▶ [Exercise instructions]:
1. From the early retirement window thread, list every fact the opening post states about the plan's current status or history.
2. Answer these questions from the early retirement window thread:
(a) How much does the participant in question earn per year?
(b) According to the reply, what will determine whether the amendment can be done?
(c) In which book has the first poster been unable to find a detailed discussion?
3. Extend the early retirement window thread by writing the next post after the last one shown.

=== Source extract ===

401 Chaos Posted September 23, 2010 Posted September 23, 2010 I am looking for guidance with respect to early retirement windows and specifically just how narrowly an early retirement "window" may be under a defined benefit plan. Can anybody recommend a good resource that discusses the various issues or concerns associated with providing early retirement benefits? So far I have not been able to find a detailed discussion in the ERISA Outline book but wonder if I've missed that. What are the issues if a plan wants to basically provide one particuar employee with a enhanced age and service credit (say 5 and 5) under the plan's regular early retirement formula. The participant is an NHCE earning $50k per year. The plan has never provided early retirement windows / benefits before. Plan is currently frozen and basically underfunded.
SoCalActuary Posted September 24, 2010 Posted September 24, 2010 Your AFTAP will determine if the amendment can be done. Otherwise, it looks fine, because it is not a discriminatory amendment.

=== Provided material ===

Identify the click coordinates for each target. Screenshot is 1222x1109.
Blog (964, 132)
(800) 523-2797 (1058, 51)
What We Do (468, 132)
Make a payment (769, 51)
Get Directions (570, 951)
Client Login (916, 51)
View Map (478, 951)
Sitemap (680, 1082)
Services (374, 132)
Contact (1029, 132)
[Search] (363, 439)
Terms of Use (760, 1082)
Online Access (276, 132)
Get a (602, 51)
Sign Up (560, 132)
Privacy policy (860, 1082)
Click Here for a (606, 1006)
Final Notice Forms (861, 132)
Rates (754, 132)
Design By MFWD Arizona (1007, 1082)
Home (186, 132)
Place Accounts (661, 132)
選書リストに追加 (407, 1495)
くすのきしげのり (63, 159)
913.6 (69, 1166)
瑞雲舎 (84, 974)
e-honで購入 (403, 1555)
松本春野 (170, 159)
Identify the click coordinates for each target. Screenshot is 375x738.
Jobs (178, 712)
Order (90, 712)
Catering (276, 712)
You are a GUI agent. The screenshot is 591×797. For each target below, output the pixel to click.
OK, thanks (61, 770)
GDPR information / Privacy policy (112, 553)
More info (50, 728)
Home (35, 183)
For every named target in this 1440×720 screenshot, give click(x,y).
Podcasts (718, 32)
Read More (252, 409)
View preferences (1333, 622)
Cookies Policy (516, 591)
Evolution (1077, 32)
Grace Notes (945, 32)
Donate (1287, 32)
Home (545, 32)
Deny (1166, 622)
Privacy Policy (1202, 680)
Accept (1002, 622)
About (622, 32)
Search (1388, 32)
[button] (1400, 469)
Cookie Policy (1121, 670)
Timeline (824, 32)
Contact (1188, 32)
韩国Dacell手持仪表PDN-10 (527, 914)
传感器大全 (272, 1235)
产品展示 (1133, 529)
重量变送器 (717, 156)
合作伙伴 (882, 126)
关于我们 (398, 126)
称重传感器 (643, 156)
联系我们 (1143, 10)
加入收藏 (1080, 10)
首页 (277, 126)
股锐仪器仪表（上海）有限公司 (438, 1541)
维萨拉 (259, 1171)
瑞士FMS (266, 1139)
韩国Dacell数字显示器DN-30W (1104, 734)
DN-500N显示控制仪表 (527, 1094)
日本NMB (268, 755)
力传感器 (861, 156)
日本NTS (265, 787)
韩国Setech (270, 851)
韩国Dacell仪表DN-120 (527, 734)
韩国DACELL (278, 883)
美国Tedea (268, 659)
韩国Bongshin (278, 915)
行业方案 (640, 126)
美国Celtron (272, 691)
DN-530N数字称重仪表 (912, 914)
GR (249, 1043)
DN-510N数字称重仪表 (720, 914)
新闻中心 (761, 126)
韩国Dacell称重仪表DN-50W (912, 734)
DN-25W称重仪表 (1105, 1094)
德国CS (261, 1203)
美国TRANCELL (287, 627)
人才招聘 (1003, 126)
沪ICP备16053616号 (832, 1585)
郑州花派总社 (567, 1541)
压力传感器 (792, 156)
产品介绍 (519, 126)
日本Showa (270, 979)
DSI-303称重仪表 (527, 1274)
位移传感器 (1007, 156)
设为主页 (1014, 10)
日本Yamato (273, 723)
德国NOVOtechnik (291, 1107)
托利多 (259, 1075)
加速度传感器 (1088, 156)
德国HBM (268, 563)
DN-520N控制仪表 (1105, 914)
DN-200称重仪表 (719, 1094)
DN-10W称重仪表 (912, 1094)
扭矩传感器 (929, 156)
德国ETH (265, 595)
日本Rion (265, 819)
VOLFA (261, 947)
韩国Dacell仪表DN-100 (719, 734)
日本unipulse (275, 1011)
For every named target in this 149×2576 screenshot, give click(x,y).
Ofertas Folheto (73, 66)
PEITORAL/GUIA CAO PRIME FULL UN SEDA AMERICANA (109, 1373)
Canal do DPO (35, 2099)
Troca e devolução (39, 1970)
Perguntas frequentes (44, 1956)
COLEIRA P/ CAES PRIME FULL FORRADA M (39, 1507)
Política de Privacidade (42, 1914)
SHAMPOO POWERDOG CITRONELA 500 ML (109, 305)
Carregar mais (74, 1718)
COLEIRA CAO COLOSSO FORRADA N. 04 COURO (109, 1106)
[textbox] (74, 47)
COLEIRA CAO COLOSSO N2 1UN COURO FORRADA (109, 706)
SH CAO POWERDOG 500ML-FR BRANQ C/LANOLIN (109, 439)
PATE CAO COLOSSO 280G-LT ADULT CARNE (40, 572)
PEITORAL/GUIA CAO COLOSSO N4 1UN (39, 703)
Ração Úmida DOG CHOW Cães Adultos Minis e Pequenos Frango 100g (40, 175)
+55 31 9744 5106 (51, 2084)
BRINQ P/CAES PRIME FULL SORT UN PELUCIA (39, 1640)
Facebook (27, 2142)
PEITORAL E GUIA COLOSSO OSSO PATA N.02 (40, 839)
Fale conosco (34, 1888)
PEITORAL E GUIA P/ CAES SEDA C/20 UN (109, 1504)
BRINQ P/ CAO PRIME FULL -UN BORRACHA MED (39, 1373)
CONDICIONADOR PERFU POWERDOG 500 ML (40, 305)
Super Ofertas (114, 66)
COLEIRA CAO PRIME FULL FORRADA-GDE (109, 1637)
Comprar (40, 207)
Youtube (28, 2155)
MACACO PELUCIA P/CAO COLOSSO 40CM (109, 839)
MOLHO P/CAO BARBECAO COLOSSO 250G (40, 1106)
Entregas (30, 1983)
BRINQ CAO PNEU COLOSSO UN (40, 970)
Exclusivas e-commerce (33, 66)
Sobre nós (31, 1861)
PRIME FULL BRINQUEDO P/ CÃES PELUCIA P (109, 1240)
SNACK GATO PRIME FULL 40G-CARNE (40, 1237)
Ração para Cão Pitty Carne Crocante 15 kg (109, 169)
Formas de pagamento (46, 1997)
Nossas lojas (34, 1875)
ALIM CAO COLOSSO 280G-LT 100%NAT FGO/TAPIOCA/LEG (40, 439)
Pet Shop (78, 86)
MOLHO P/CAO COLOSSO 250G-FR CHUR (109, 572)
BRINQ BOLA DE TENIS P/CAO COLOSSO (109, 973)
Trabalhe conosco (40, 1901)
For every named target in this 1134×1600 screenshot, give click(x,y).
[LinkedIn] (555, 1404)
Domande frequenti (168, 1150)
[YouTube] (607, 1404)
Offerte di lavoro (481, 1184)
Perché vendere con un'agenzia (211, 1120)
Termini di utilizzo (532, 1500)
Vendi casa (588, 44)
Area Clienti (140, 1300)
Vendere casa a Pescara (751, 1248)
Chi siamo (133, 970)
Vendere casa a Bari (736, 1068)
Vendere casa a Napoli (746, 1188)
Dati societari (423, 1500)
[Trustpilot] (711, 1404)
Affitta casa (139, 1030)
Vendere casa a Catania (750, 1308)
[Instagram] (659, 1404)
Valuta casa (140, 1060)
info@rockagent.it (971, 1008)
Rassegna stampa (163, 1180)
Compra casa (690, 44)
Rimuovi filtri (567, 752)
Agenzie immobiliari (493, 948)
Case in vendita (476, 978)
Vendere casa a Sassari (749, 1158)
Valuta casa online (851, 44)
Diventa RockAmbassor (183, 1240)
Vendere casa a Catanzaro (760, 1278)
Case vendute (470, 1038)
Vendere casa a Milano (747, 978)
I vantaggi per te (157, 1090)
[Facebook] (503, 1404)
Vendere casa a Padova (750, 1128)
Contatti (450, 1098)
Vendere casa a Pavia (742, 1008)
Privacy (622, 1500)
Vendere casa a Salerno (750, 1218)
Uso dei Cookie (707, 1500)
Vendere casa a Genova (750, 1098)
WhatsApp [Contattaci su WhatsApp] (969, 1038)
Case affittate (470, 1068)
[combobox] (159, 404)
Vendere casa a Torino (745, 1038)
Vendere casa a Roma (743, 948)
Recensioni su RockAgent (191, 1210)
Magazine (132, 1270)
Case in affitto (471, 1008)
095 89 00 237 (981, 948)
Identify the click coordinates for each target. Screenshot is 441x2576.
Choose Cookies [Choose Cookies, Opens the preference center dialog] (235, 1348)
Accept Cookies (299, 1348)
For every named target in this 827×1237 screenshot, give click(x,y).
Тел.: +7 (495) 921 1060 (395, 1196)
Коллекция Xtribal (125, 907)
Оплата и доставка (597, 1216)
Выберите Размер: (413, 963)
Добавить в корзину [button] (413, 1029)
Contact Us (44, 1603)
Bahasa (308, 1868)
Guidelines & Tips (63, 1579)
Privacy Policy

===

▶ [Replies]:
1.
- It has never provided early retirement windows or benefits before.
- It is currently frozen.
- It is basically underfunded.

2.
(a) $50k per year.
(b) The AFTAP.
(c) The ERISA Outline book.

3.
401 Chaos Posted September 24, 2010 Author Posted September 24, 2010 Thanks SoCal. Assuming the AFTAP will permit the amendment, I wonder if you ever see plans and plan sponsors run into trouble doing these sorts of things? Even if that's trouble outside the plan where the special arrangements create a precedent with respect to other NHCEs that may be let go in the future shy of maximum years of service. Also, any reason to worry about this from general fiduciary perspective? Even if the plan can cover the special provisions now, the long-term economic prognosis for the plan sponsor is not great which, in part, led to the prior plan freeze. If I were a participant and found out about a special deal for one individual that potentially left the plan less sound for other participants, it would at least cause me to scratch my head. If I were terminated and didn't get a similar deal, however, I'd really be asking questions I think.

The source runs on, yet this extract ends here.